In the paper "Business-unit-level relationship between employee satisfaction, employee engagement, and business outcomes: A meta-analysis," authors J.K. Harter (of The Gallup Organization), F.L. Schmidt & T.L. Hayes analyzed the effect of employee satisfaction and engagement on profitability, revenue and employee turnover. The study used Gallup Q12 data drawn from 7,939 business units in 36 companies and looked for differences between business units within a company based on whether they were in the top 25% on the Q12 or the bottom 25%.
- Revenue - Business units in the top quartile on employee engagement had from $960,000 to $1,440,000 higher annual revenue than business units in the bottom quartile.
- Profits - Business units in the top quartile of the employee engagement index generated 1 to 4 percentage points higher profitability than business units that were in the bottom quartile within the same company.
- Employee Turnover - When it comes to annualized employee turnover (the percent of employees leaving a business during the year), the authors looked at high-turnover companies (60-182% turnover) as a distinct category from low-turnover companies. The top quartile of business units in high-turnover companies had turnover 14 to 51 percentage points lower than the bottom quartile. For low turnover companies, the different between business units in the top and bottom quartiles was 4 to 19 percentage points.
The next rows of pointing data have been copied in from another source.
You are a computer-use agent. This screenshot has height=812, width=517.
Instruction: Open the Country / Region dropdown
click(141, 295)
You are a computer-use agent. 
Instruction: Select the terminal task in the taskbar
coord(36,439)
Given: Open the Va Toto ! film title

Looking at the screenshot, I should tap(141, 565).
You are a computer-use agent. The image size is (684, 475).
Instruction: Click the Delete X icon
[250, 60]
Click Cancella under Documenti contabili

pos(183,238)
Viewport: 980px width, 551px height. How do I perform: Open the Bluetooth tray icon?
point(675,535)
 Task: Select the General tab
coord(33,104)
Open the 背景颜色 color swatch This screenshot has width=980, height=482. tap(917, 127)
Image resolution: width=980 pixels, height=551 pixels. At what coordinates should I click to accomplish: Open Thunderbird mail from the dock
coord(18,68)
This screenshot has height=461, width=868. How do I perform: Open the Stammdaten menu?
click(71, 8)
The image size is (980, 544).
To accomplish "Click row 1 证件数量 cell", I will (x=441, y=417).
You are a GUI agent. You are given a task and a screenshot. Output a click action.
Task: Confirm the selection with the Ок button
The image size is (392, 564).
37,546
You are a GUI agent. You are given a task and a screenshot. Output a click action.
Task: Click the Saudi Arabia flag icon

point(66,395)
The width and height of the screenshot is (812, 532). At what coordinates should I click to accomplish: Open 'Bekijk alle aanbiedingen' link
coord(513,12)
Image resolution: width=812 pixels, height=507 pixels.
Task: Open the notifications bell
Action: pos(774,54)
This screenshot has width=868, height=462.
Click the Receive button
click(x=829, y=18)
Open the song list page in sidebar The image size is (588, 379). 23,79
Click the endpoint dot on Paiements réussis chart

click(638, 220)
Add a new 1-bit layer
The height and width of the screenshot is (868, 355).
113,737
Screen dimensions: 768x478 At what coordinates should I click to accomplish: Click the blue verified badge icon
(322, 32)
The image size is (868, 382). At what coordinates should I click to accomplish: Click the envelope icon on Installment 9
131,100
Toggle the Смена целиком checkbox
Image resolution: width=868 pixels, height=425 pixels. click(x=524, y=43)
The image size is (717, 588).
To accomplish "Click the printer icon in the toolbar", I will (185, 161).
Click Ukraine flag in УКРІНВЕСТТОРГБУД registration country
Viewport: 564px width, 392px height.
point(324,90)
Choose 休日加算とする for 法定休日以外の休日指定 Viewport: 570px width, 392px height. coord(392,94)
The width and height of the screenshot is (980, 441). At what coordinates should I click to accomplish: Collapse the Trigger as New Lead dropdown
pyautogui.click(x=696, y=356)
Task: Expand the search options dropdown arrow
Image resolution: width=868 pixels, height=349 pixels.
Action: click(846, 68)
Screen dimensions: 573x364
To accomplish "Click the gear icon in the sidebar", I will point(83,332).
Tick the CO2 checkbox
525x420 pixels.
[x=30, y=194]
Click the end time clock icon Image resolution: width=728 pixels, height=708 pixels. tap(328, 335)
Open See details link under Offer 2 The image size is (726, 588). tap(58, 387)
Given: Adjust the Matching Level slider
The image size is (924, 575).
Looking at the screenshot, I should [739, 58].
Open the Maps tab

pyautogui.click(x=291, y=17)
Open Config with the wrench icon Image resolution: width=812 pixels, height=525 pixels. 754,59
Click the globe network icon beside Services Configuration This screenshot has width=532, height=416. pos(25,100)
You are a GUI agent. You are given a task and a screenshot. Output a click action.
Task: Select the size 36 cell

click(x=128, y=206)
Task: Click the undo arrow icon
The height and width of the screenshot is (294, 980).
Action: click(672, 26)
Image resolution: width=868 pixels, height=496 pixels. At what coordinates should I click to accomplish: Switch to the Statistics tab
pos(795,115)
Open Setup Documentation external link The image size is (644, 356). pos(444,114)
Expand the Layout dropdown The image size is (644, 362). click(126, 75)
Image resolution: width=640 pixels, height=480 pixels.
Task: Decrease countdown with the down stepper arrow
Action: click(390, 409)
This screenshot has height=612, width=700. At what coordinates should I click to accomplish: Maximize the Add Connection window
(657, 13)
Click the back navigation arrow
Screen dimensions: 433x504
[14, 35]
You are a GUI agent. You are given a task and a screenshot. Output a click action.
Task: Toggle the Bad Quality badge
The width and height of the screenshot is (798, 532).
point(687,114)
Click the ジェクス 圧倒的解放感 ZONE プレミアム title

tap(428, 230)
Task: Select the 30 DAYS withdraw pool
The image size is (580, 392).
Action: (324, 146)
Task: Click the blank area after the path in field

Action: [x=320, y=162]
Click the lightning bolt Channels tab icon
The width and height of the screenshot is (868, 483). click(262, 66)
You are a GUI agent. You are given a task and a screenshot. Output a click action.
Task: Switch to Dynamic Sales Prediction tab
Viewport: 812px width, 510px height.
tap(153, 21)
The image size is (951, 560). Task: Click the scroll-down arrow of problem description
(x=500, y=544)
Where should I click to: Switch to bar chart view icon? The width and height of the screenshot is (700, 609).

Similar correlations between business outcomes were seen for overall satisfaction (a 1-item measure), which was not markedly superior or inferior to the 12-item engagement index. Which employee benchmark you adopt is less important than choosing one. Business units with greater employee satisfaction and engagement have higher revenues, greater profitability and less turnover. A well-implemented employee loyalty program will pay for itself in many different ways.